Andrew and Annette sat down opposite Knowles. The Inspector was looking towards the window through which he could see the woodpile and shed. Knowles saw a cat jumping onto the shed roof. Albert was on the move for an evening’s undisturbed sleep on the workbench. The lights flickered and Andrew lit the candle on the table with a cigarette lighter.

 

“You have been here around four years,” began Knowles, “what prompted you to move here?”

 

“Well,” began Annette, “this seemed like a great opportunity for us to expand into a more upmarket location, slightly away from it all, with a good restaurant and bar too. Our previous place near Hereford didn’t have either, just a dining room where we could provide dinner, whereas here there’s scope for attracting visitors at both lunch and dinner. The bar has some good ales and we get people driving here just to sample those…”

 

“…though, of course, we wouldn’t provide any more than two pints to someone who was driving,” interjected Andrew.

 

“Of course,” said Knowles, “I saw your designated driver scheme in the bar and I think it’s a good idea. So the chefs came with you or shortly afterwards?”

 

“Yes,” said Andrew, “Mathilde’s divorce was finalised about a week prior to us moving here. She wanted to move away. We knew of her food, so it seemed like an ideal match.”

 

“Indeed,” said Knowles, “the timing was almost perfect.

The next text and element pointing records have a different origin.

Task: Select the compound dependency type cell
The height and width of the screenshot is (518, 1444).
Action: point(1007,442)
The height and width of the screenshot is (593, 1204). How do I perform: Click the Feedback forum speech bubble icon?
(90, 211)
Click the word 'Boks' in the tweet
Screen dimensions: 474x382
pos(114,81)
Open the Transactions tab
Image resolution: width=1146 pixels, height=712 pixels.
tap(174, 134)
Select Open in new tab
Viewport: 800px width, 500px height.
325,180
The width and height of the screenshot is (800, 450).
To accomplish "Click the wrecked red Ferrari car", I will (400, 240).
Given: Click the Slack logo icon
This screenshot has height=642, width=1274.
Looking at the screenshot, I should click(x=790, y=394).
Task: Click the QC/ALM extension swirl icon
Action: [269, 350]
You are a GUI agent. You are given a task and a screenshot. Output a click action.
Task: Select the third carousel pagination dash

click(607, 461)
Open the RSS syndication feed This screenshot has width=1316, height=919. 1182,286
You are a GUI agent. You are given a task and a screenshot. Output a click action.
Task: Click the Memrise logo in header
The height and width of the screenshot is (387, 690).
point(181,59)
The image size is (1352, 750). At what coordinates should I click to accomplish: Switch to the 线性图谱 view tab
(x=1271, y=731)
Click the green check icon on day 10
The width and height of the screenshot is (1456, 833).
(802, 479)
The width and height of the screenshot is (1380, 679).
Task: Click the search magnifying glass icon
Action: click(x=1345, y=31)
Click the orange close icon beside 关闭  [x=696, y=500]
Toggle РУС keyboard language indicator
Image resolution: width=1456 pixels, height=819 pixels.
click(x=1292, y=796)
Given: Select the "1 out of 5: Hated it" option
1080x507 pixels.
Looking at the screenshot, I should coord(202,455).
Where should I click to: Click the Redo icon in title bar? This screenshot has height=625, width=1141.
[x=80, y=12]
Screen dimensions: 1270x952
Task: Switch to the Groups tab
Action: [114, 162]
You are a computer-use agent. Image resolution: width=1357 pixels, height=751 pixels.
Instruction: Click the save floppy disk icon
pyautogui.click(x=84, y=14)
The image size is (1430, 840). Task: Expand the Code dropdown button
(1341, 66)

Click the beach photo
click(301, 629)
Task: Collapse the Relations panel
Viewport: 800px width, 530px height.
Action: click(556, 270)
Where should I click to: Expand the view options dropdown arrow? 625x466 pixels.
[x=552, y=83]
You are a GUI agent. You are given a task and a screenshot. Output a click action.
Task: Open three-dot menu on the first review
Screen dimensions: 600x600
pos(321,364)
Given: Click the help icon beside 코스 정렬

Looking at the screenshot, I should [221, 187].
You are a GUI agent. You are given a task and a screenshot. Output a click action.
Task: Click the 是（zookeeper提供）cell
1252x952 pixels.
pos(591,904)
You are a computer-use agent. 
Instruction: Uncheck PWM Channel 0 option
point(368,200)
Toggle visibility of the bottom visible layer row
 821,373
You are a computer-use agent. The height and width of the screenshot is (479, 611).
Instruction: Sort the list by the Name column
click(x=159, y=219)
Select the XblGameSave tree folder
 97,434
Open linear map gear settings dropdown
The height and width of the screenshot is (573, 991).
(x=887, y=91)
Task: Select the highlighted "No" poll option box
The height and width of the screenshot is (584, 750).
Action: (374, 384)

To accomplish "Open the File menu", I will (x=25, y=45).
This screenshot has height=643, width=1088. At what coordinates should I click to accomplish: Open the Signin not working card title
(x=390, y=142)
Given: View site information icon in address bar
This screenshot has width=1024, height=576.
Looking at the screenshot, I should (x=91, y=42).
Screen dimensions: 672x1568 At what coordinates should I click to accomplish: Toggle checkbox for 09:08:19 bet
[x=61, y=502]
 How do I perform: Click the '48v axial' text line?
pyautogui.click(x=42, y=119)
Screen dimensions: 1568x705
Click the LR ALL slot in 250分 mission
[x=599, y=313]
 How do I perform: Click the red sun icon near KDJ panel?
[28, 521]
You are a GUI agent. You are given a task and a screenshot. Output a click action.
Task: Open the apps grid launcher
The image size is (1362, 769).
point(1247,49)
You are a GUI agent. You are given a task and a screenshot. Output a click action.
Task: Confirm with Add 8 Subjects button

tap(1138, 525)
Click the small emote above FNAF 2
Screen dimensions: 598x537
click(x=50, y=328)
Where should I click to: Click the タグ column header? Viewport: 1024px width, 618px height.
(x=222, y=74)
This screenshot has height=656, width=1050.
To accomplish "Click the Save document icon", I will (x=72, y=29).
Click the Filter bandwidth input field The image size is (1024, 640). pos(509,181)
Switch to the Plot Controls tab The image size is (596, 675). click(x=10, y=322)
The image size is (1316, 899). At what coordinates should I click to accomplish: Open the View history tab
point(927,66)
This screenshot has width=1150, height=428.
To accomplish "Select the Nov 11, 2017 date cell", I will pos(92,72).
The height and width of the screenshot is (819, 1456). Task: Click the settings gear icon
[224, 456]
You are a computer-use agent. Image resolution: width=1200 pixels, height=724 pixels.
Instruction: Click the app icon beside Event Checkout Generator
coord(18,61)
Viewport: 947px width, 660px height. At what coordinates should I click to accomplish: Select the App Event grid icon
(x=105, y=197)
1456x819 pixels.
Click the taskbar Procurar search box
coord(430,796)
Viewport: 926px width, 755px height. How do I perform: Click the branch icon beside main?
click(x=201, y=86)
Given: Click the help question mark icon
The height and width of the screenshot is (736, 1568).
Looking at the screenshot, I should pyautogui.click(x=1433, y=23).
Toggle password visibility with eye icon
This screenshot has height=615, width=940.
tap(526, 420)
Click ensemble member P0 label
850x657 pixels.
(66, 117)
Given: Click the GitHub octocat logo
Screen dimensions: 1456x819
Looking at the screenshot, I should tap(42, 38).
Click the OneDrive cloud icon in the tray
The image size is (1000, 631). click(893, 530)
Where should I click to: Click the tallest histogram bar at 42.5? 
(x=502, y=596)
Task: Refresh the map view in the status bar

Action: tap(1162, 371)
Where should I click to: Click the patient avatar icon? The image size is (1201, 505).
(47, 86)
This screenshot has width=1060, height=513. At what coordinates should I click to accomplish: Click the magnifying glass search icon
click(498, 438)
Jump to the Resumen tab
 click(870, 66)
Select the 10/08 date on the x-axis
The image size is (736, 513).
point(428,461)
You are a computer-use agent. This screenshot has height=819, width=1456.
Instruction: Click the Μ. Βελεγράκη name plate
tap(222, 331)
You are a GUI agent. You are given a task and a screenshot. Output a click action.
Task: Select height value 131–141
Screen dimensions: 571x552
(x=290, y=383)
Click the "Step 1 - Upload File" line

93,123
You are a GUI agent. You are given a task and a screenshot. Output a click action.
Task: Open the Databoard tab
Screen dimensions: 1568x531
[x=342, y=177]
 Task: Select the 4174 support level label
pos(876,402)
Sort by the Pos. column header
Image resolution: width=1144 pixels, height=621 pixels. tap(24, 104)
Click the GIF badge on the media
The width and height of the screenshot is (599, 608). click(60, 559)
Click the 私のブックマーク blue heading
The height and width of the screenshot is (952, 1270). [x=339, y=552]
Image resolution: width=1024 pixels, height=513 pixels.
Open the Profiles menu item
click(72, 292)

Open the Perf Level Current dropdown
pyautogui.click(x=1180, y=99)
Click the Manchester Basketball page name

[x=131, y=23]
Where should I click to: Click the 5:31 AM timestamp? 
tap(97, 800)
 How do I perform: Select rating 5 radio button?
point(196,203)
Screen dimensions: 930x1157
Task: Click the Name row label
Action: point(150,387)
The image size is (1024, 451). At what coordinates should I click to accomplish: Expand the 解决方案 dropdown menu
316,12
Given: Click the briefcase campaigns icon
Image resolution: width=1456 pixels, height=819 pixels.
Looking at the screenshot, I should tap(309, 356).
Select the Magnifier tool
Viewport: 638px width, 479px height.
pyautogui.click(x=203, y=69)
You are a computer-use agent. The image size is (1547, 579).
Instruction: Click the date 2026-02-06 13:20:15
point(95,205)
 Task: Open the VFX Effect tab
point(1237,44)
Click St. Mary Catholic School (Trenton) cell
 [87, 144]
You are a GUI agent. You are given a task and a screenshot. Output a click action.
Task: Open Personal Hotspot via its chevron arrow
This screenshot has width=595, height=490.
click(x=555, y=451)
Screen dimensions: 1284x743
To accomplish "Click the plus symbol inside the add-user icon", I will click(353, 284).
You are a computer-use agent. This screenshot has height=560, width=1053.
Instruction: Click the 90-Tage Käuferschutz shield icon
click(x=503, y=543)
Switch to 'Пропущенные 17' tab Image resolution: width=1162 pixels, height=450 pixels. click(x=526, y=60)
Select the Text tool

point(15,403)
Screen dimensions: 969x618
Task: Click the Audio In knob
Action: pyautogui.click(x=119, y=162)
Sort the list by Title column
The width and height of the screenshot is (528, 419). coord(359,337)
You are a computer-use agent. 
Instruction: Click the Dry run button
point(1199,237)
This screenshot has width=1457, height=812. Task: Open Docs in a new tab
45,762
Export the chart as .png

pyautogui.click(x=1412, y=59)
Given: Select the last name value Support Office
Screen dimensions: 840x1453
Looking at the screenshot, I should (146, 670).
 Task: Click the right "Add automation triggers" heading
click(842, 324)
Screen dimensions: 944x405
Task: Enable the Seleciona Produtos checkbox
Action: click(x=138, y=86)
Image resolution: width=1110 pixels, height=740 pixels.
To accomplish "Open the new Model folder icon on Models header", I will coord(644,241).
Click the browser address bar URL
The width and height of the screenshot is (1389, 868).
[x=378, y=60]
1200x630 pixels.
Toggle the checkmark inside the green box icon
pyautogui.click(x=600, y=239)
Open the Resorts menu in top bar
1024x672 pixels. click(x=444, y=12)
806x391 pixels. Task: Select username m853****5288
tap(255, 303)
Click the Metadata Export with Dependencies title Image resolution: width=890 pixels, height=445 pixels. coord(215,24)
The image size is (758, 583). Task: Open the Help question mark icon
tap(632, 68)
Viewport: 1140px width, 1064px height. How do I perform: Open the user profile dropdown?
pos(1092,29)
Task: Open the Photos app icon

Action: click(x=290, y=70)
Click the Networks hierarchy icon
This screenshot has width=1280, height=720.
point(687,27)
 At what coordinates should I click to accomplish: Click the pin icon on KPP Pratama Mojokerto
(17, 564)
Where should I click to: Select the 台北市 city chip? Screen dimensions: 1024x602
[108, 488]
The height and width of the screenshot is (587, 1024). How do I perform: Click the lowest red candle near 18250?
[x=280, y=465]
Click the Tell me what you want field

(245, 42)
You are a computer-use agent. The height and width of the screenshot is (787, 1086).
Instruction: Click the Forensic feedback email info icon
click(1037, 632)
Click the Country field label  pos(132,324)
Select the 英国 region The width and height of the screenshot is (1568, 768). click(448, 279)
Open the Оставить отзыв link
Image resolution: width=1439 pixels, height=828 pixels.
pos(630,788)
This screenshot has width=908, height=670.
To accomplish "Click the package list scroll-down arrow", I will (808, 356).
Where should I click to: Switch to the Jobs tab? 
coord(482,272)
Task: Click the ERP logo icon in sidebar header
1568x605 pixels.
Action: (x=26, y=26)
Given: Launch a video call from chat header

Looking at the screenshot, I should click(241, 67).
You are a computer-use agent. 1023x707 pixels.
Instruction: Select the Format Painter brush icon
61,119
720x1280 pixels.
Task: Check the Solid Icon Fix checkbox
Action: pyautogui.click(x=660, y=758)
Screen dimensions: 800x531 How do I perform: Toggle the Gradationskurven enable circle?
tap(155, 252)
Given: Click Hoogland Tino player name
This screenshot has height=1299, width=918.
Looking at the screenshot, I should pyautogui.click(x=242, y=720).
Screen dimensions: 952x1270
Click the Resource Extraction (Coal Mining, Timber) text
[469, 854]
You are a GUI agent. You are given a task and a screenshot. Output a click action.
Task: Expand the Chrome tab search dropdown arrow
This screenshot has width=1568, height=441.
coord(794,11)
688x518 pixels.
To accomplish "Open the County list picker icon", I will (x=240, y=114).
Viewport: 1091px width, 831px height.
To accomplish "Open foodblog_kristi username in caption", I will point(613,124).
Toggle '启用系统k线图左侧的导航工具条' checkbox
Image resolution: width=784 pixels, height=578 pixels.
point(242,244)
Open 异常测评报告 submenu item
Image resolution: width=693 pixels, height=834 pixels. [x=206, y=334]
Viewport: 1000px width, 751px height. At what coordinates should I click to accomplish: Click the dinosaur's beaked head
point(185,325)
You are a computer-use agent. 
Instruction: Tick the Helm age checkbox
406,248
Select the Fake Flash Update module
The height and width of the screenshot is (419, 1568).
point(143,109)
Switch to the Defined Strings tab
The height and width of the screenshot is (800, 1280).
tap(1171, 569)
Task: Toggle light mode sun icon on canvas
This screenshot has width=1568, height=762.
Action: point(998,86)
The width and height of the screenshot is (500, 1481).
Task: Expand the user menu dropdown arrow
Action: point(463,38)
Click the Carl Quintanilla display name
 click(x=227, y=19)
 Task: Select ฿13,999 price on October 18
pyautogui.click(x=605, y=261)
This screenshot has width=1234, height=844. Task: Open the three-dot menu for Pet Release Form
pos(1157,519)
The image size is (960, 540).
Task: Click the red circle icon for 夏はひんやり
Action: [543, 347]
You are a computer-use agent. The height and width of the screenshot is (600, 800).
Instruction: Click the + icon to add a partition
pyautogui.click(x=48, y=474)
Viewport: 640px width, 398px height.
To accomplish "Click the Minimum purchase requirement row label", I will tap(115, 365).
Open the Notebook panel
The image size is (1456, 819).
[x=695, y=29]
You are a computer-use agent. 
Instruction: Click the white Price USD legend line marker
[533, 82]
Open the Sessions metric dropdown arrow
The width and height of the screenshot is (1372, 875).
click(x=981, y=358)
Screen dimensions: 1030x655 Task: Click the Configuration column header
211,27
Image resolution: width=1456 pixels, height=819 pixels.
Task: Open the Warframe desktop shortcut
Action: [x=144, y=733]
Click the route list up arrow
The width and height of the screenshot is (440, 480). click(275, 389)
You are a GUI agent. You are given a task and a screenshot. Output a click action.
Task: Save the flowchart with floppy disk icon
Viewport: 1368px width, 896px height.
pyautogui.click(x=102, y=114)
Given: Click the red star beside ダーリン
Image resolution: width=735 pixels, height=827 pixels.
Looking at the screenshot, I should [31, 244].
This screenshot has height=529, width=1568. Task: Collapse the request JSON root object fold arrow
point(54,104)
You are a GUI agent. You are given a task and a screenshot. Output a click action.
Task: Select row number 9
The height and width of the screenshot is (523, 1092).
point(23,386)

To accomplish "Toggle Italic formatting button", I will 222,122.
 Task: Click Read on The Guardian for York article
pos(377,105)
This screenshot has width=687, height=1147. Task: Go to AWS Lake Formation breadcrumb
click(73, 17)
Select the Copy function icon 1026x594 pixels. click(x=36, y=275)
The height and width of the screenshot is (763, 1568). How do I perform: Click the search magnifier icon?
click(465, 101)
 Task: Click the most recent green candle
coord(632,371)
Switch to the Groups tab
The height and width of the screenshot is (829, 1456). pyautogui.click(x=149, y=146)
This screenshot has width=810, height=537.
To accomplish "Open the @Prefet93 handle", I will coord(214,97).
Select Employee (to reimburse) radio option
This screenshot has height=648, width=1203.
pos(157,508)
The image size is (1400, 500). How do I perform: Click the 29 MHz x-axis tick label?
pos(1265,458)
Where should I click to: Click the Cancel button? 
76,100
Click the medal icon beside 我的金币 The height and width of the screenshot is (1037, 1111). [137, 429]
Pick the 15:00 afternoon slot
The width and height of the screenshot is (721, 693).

Did you find this hotel before hearing of Mathilde’s divorce?”

 

“Well,” said Annette, “the divorce was in process for a few months, so we most likely found the hotel after we knew about the divorce.”

 

“These footprints outside, you measured them Andrew, and said they were a size 8, but not the size 8 wellingtons from the room at the back, so do you think it’s someone at the hotel or someone outside?”

 

“I have no idea, Inspector Knowles, the only way to find out would be to search people’s rooms and then find a pair of wellies, but there’s no way to prove they were the ones used yesterday.”

 

“But do people walk past the hotel in all weathers?”

 

“You would be surprised, Inspector,” said Annette, “there are some hardy people in these parts. Farmer Clarke walks along his fields in all weathers. The farmer on the other side of the hill, towards Peatling Astley…”

 

“…Mr Griffiths,” added Andrew.

 

“Yes, him, he thinks nothing of walking down the hill into Frisby Magna for a couple of pints of ale in the evening. It might have been him.”

 

“There’s a shed about 100 yards from the car park,” continued Knowles, “who does that belong to?”

 

“It’s in the woods and not on our land,” said Andrew, “and so it’s the responsibility of the local council, I believe.”

 

“What’s in it, any ideas?”

 

“Not sure, I think it was used for keeping wood chopping supplies in, back when councils used to keep up the woodlands and collect fallen sticks and branches for local families to use on their fires,” replied Andrew.

 

“Is that where you get your firewood from?” asked Knowles.

 

“Some of it Inspector,” replied Annette, “we only have fires between November and mid-March, so we tend to use up the sticks and branches we’ve collected from the woods by January, so we buy in the blocks from the garden centre for the last two months.”

 

“I will go and check that shed later,” said Knowles, “just to make sure no one is using it as a hideaway or is hiding something away in there.”  

 

“You leave no stone unturned, do you?” said Andrew.

 

“Well, there’s not much else to check in this snow – when it melts some secrets may be revealed to us; until then we have to wait.”

 

“What were you thinking of?” asked Annette.

 

“Nothing in particular, but Mr Wooster was intending to come here and he hasn’t made it yet, so he has to be somewhere.”

 

“You think he might be under the snow?” Andrew sounded horrified.

 

“I hope not, I really do, but he should have been here by now, you know.”

 

Annette and Andrew looked at each other a little sadly.